SOURCE MATERIAL:
-- Opening Marker --
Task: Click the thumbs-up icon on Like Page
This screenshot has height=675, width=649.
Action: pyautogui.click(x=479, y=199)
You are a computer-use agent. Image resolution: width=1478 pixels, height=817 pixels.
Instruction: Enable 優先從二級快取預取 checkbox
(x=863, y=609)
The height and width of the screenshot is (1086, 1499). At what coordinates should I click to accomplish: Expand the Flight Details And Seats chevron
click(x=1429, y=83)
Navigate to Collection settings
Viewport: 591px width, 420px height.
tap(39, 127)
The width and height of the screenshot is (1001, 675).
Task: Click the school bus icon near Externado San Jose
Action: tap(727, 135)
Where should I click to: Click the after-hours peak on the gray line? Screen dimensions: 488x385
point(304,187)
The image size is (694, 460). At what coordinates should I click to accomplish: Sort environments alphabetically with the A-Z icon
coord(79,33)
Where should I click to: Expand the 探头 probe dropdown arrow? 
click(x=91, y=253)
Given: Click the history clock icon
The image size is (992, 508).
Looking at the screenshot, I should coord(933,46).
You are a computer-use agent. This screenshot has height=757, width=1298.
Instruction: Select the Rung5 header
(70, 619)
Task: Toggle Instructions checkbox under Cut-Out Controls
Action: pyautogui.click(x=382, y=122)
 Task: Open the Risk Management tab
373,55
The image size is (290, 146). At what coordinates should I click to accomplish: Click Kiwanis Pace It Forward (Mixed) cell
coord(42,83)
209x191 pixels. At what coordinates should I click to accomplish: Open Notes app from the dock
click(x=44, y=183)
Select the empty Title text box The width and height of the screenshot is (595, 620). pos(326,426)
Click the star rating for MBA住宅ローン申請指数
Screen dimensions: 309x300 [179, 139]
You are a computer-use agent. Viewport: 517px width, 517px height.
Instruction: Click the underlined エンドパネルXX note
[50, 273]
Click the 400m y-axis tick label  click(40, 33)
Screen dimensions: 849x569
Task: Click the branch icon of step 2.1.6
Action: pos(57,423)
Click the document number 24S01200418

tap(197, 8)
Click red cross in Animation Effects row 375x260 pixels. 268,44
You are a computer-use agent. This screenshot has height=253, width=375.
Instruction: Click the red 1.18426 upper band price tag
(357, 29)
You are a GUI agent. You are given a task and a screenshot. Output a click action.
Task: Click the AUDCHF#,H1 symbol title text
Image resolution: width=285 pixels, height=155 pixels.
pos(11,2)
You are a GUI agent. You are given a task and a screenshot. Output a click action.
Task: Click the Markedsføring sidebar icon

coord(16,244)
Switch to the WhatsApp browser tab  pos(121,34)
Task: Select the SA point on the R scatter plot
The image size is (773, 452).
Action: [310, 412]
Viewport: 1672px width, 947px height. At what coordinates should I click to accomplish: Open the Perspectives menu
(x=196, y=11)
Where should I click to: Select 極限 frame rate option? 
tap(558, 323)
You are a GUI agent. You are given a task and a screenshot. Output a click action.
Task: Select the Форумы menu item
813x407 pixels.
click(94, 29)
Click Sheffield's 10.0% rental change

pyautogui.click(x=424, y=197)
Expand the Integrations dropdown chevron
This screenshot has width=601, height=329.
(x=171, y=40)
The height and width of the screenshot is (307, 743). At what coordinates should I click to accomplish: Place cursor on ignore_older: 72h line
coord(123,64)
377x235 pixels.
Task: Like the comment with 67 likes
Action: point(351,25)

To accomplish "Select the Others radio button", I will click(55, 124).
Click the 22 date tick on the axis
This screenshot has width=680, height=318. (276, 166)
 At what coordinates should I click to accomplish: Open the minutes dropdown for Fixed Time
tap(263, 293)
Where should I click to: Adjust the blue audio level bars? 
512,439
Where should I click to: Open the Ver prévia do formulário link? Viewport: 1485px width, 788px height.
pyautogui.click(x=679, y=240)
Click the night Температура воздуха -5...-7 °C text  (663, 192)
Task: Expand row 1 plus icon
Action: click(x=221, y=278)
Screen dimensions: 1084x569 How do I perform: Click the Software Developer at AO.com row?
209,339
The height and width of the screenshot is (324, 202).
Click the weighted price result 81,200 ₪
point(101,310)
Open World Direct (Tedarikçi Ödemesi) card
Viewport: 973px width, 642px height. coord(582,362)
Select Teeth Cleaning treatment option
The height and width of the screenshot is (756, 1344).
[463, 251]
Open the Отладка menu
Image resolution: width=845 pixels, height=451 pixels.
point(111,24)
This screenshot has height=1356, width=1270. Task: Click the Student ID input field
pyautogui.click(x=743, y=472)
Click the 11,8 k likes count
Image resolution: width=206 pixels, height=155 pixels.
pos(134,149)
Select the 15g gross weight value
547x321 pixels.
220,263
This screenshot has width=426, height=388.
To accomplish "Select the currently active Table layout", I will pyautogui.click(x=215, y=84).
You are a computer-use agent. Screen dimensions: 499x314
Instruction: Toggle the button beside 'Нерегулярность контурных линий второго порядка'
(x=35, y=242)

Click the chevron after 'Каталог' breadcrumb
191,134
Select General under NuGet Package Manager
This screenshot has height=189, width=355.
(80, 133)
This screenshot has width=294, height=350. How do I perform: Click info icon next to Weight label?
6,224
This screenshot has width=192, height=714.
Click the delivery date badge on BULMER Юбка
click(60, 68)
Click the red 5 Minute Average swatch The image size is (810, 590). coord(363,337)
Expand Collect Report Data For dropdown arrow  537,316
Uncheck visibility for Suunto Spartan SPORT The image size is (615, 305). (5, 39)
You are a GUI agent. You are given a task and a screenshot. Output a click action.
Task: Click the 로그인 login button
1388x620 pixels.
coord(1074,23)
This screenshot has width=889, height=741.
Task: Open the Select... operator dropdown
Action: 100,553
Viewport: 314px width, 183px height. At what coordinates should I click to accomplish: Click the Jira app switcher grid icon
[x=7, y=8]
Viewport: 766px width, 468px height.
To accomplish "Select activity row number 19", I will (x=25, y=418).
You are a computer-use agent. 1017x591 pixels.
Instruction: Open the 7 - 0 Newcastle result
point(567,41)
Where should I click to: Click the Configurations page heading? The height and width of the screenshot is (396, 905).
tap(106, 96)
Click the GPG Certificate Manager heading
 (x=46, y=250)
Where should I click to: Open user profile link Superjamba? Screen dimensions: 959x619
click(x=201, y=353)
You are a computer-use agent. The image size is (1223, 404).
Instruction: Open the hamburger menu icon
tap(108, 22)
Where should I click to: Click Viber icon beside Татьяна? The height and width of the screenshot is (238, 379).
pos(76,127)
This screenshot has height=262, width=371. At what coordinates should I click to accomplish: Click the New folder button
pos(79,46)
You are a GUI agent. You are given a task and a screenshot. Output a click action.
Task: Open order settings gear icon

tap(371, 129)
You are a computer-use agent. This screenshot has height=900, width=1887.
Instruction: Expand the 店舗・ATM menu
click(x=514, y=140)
-- Closing Marker --
PROBLEM DESCRIPTION: Exact copy required. Repeat the material above in full.

OUTPUT BELOW:
Task: Click the thumbs-up icon on Like Page
This screenshot has height=675, width=649.
Action: pyautogui.click(x=479, y=199)
You are a computer-use agent. Image resolution: width=1478 pixels, height=817 pixels.
Instruction: Enable 優先從二級快取預取 checkbox
(x=863, y=609)
The height and width of the screenshot is (1086, 1499). At what coordinates should I click to accomplish: Expand the Flight Details And Seats chevron
click(x=1429, y=83)
Navigate to Collection settings
Viewport: 591px width, 420px height.
tap(39, 127)
The width and height of the screenshot is (1001, 675).
Task: Click the school bus icon near Externado San Jose
Action: tap(727, 135)
Where should I click to: Click the after-hours peak on the gray line? Screen dimensions: 488x385
point(304,187)
The image size is (694, 460). At what coordinates should I click to accomplish: Sort environments alphabetically with the A-Z icon
coord(79,33)
Where should I click to: Expand the 探头 probe dropdown arrow? 
click(x=91, y=253)
Given: Click the history clock icon
The image size is (992, 508).
Looking at the screenshot, I should coord(933,46).
You are a computer-use agent. This screenshot has height=757, width=1298.
Instruction: Select the Rung5 header
(70, 619)
Task: Toggle Instructions checkbox under Cut-Out Controls
Action: pyautogui.click(x=382, y=122)
 Task: Open the Risk Management tab
373,55
The image size is (290, 146). At what coordinates should I click to accomplish: Click Kiwanis Pace It Forward (Mixed) cell
coord(42,83)
209x191 pixels. At what coordinates should I click to accomplish: Open Notes app from the dock
click(x=44, y=183)
Select the empty Title text box The width and height of the screenshot is (595, 620). pos(326,426)
Click the star rating for MBA住宅ローン申請指数
Screen dimensions: 309x300 [179, 139]
You are a computer-use agent. Viewport: 517px width, 517px height.
Instruction: Click the underlined エンドパネルXX note
[50, 273]
Click the 400m y-axis tick label  click(40, 33)
Screen dimensions: 849x569
Task: Click the branch icon of step 2.1.6
Action: pos(57,423)
Click the document number 24S01200418

tap(197, 8)
Click red cross in Animation Effects row 375x260 pixels. 268,44
You are a computer-use agent. This screenshot has height=253, width=375.
Instruction: Click the red 1.18426 upper band price tag
(357, 29)
You are a GUI agent. You are given a task and a screenshot. Output a click action.
Task: Click the AUDCHF#,H1 symbol title text
Image resolution: width=285 pixels, height=155 pixels.
pos(11,2)
You are a GUI agent. You are given a task and a screenshot. Output a click action.
Task: Click the Markedsføring sidebar icon

coord(16,244)
Switch to the WhatsApp browser tab  pos(121,34)
Task: Select the SA point on the R scatter plot
The image size is (773, 452).
Action: [310, 412]
Viewport: 1672px width, 947px height. At what coordinates should I click to accomplish: Open the Perspectives menu
(x=196, y=11)
Where should I click to: Select 極限 frame rate option? 
tap(558, 323)
You are a GUI agent. You are given a task and a screenshot. Output a click action.
Task: Select the Форумы menu item
813x407 pixels.
click(94, 29)
Click Sheffield's 10.0% rental change

pyautogui.click(x=424, y=197)
Expand the Integrations dropdown chevron
This screenshot has width=601, height=329.
(x=171, y=40)
The height and width of the screenshot is (307, 743). At what coordinates should I click to accomplish: Place cursor on ignore_older: 72h line
coord(123,64)
377x235 pixels.
Task: Like the comment with 67 likes
Action: point(351,25)

To accomplish "Select the Others radio button", I will click(55, 124).
Click the 22 date tick on the axis
This screenshot has width=680, height=318. (276, 166)
 At what coordinates should I click to accomplish: Open the minutes dropdown for Fixed Time
tap(263, 293)
Where should I click to: Adjust the blue audio level bars? 
512,439
Where should I click to: Open the Ver prévia do formulário link? Viewport: 1485px width, 788px height.
pyautogui.click(x=679, y=240)
Click the night Температура воздуха -5...-7 °C text  (663, 192)
Task: Expand row 1 plus icon
Action: click(x=221, y=278)
Screen dimensions: 1084x569 How do I perform: Click the Software Developer at AO.com row?
209,339
The height and width of the screenshot is (324, 202).
Click the weighted price result 81,200 ₪
point(101,310)
Open World Direct (Tedarikçi Ödemesi) card
Viewport: 973px width, 642px height. coord(582,362)
Select Teeth Cleaning treatment option
The height and width of the screenshot is (756, 1344).
[463, 251]
Open the Отладка menu
Image resolution: width=845 pixels, height=451 pixels.
point(111,24)
This screenshot has height=1356, width=1270. Task: Click the Student ID input field
pyautogui.click(x=743, y=472)
Click the 11,8 k likes count
Image resolution: width=206 pixels, height=155 pixels.
pos(134,149)
Select the 15g gross weight value
547x321 pixels.
220,263
This screenshot has width=426, height=388.
To accomplish "Select the currently active Table layout", I will pyautogui.click(x=215, y=84).
You are a computer-use agent. Screen dimensions: 499x314
Instruction: Toggle the button beside 'Нерегулярность контурных линий второго порядка'
(x=35, y=242)

Click the chevron after 'Каталог' breadcrumb
191,134
Select General under NuGet Package Manager
This screenshot has height=189, width=355.
(80, 133)
This screenshot has width=294, height=350. How do I perform: Click info icon next to Weight label?
6,224
This screenshot has width=192, height=714.
Click the delivery date badge on BULMER Юбка
click(60, 68)
Click the red 5 Minute Average swatch The image size is (810, 590). coord(363,337)
Expand Collect Report Data For dropdown arrow  537,316
Uncheck visibility for Suunto Spartan SPORT The image size is (615, 305). (5, 39)
You are a GUI agent. You are given a task and a screenshot. Output a click action.
Task: Click the 로그인 login button
1388x620 pixels.
coord(1074,23)
This screenshot has width=889, height=741.
Task: Open the Select... operator dropdown
Action: 100,553
Viewport: 314px width, 183px height. At what coordinates should I click to accomplish: Click the Jira app switcher grid icon
[x=7, y=8]
Viewport: 766px width, 468px height.
To accomplish "Select activity row number 19", I will (x=25, y=418).
You are a computer-use agent. 1017x591 pixels.
Instruction: Open the 7 - 0 Newcastle result
point(567,41)
Where should I click to: Click the Configurations page heading? The height and width of the screenshot is (396, 905).
tap(106, 96)
Click the GPG Certificate Manager heading
 (x=46, y=250)
Where should I click to: Open user profile link Superjamba? Screen dimensions: 959x619
click(x=201, y=353)
You are a computer-use agent. The image size is (1223, 404).
Instruction: Open the hamburger menu icon
tap(108, 22)
Where should I click to: Click Viber icon beside Татьяна? The height and width of the screenshot is (238, 379).
pos(76,127)
This screenshot has height=262, width=371. At what coordinates should I click to accomplish: Click the New folder button
pos(79,46)
You are a GUI agent. You are given a task and a screenshot. Output a click action.
Task: Open order settings gear icon

tap(371, 129)
You are a computer-use agent. This screenshot has height=900, width=1887.
Instruction: Expand the 店舗・ATM menu
click(x=514, y=140)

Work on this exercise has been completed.